D-Day is recognized as a major turning point of World War II. This year, we honor the 76th anniversary of the D-Day invasion with a little D-Day history and some interesting facts you may now know about one of the most notorious events in the history of modern warfare.
Operation Overlord, the Allied invasion of Nazi-occupied France via the English Channel and beaches of Normandy, is one of the most notorious and important operations in Military History. Landing on those beaches – the D-Day Invasion – was a massive, uniquely coordinated attack, that turned the tides of the war in favor of the Allies.
Interestingly, there really isn’t any significant “D-Day” meaning as it relates to the Normandy Beach invasion. D-day was simply the term used to indicate the launch date of a mission before the actual date was chosen. Once a date was chosen, the term D-Day was used to keep it a secret from the enemy. As it turns out, this particular mission altered the course of history, and we continue to refer to Allied troops storming the beaches of Normandy as “D-Day.”
While the D-Day Invasion was scheduled to take place on June 5, 1944, bad weather forced a delay. When forecasts showed a brief window of clear weather the next morning, the decision was made to move forward with the mission.
Around midnight on June 6th, airborne troops were dropped behind enemy lines, inland from the coastline and beaches of Normandy. Their mission was to sabotage bridges, railroad lines, and any other thoroughfare which could be used to provide reinforcements to the Germans once the attack was underway.

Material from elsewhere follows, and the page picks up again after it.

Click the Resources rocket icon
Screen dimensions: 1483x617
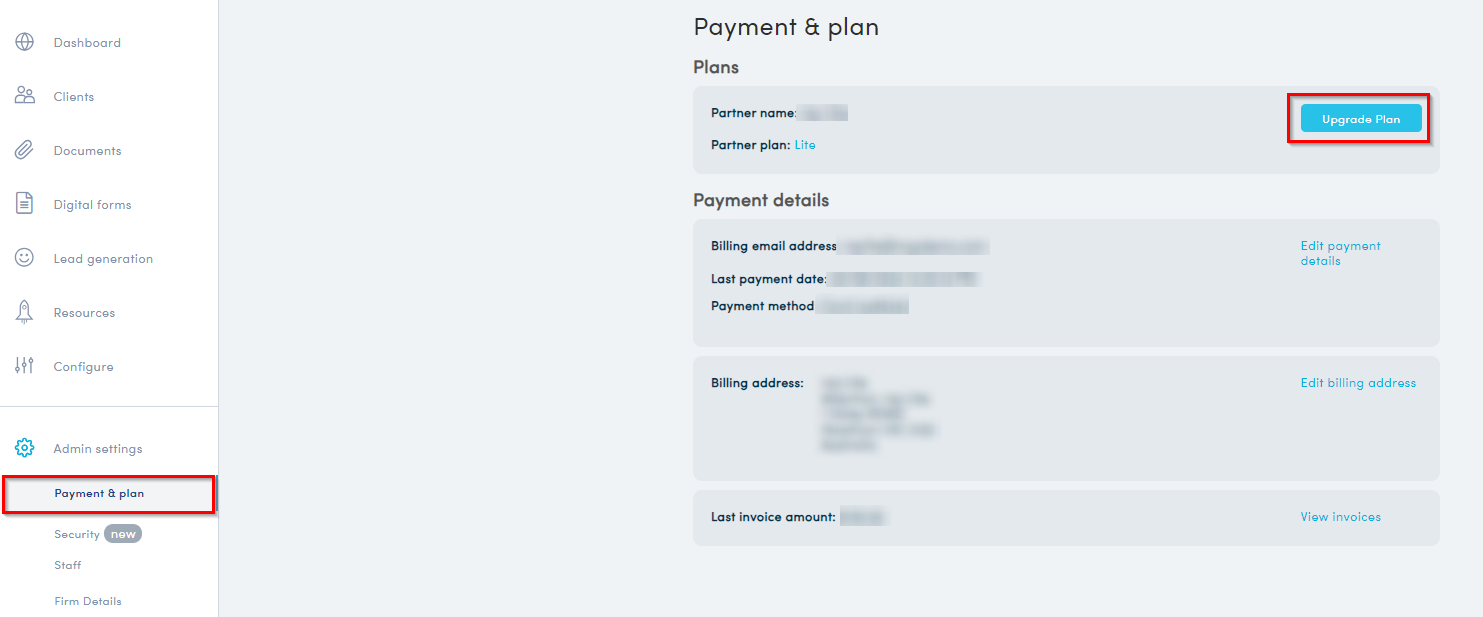click(24, 312)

Despite the rough waters, the D-Day Invasion took place just after dawn the same day, and one of the bloodiest battles of the war was underway. Germans had previously lined the Normandy landing zone with a wall of obstacles making amphibious invasion incredibly difficult, and the day wasn’t without significant loss. Nearly 4,500 Allied soldiers lost their lives during the Normandy invasion; however, by nightfall, roughly 140,000 Allied troops had successfully made it ashore.

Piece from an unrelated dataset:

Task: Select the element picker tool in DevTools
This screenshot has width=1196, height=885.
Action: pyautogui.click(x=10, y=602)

The D-Day invasion created the opportunity for Allies to set up shop in Nazi-occupied Europe, and the German Army began to retreat. Additional offensives to advance inland were underway within three months of D-Day.
Less than a year later, Germany formally surrendered to the Allies and victory was declared in Europe. This date, May 8th, continues to be celebrated today as V-E (Victory in Europe) Day.
On September 2, 1945, World War II officially ended with the surrender of Japan. This date is known as V-J (Victory over Japan) Day.